In fact, I’m barely even scratching the surface on how complex predictability actually is, how intertwined it is into our daily lives, and how utterly chaotic life would be without that built-in predictability. Predictability is so baked into nearly every interaction we have without us realizing it.
I’m a bit too sleepy to wax philosophical tonight, but if you’re interested in going deeper on this concept, and how predictability is essentially the secret sauce of our economy and modern life, check out this 1995 Harvard Business Review article. (I will note, because I can’t help myself, that while I agree with the overall set-up of the article, I vehemently disagree with the conclusions established therein. And to think, the author is railing against virtual organizations … in 1995! I’ll have to give a more full-throated response to the article at some later date.)
Here’s an excerpt, though, of a part I do agree with:
“In sum, predictability built the trust that allowed people to synchronize their actions in mutually productive ways.”
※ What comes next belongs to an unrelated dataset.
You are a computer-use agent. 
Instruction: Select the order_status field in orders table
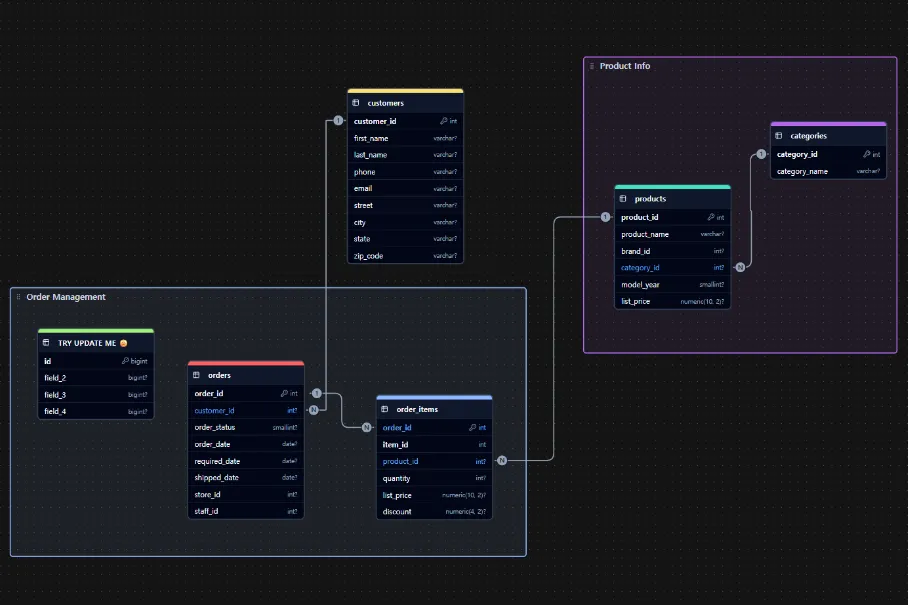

Suffice it to say, the coronvirus in 2020 has toppled the idea of predictability. It’s one of the rare events that’s so massive and all-penetrating, that it’s up-ended the predictability of day-to-day living while also making it impossible to plan weeks or months in advance.
As it stands, school districts throughout the United States are trying to figure out what they are going to do in the fall. Athletes are up in the air.
It feels like untethered chaos. And that’s a hard way to live a life. On top of the general anxiety many are feeling from the lockdowns, the uncertainty and fear over contracting the virus itself, and the economic ramifications.
I couldn’t fathom being a parent right now with a kid with school uncertain while also juggling my own work prospects, whatever those may, if they even exist.
To quote Peter Finch playing Howard Beale in Network, it’s mass madness, you maniacs.